TypeScript’s number is partly SDK design: the official MCP SDK creates a new server instance per HTTP request in stateless mode. C# defaulted to 2.1GB before I switched from Server GC to Workstation GC (the default pre-allocates large heap segments per CPU core, which is overkill for an MCP server handling one request at a time).

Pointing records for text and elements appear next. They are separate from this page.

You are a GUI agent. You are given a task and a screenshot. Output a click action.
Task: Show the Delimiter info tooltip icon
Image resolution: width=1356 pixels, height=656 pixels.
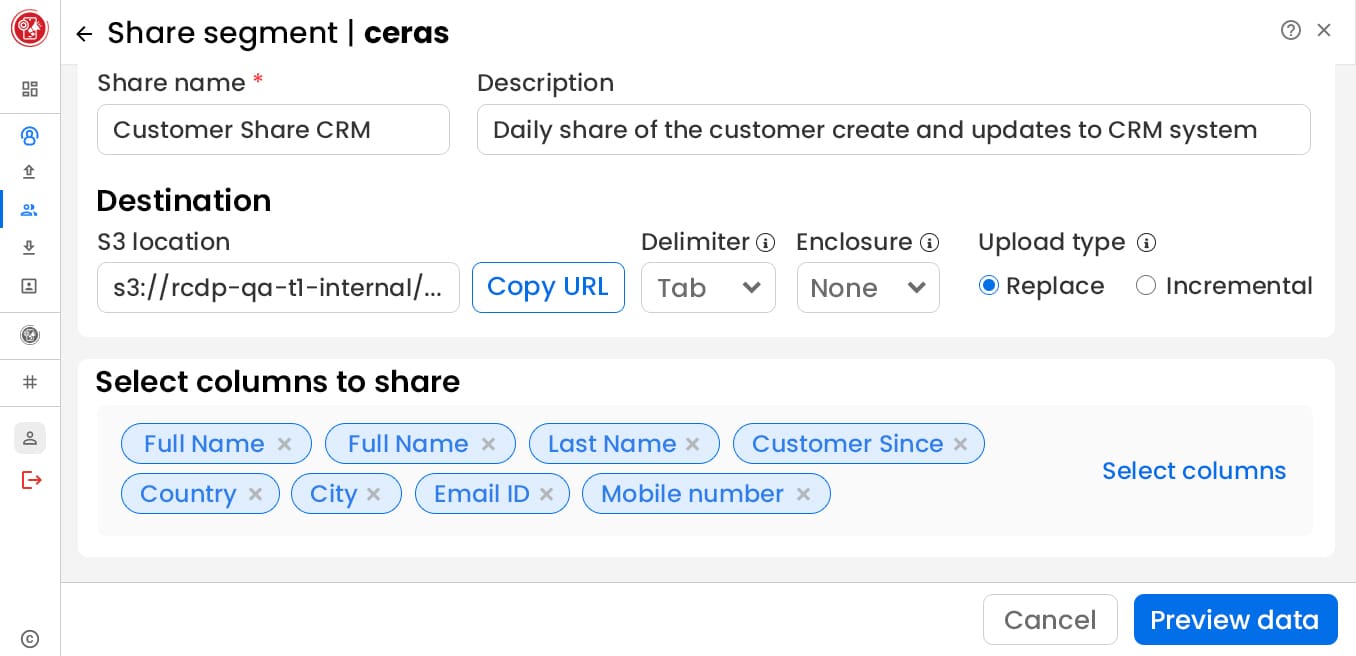click(x=766, y=243)
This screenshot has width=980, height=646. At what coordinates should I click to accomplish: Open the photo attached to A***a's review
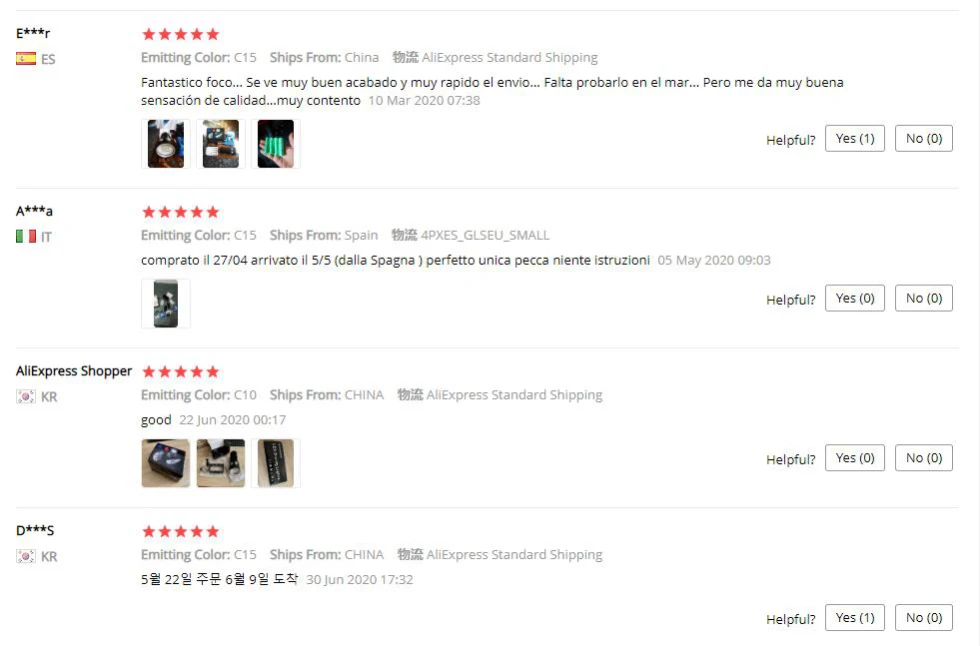tap(166, 304)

If you’re running many MCP servers on one machine, Rust and Go give you headroom. Otherwise this probably doesn’t drive the decision.

What this doesn’t cover

All tests ran on localhost, no TLS, no auth middleware, single client. Real deployments add network variability, TLS termination, and auth overhead that would dwarf the framework differences measured here. I only tested Streamable HTTP transport, not stdio or SSE. The compute tools are synthetic workloads designed to stress JSON and text processing, not a replay of real production traffic. Throughput is sequential (one request at a time), not concurrent.

What I did after

I kept everything in Python. The benchmark confirmed what I suspected but hadn’t measured: for the proxy-heavy servers I run, network latency dominates framework overhead. For the rare server that does heavy client-side processing, Go and Rust are faster, but not by enough to justify learning a new language or asking Claude to generate MCP servers in languages I don’t know just to shave off a few milliseconds.

I did check the JSON library in every Python server after this. Swapping from stdlib json to orjson gave me a 30% improvement with a one-line change. That was the real win.

Full benchmark code and raw data: mcp-benchmark on GitHub.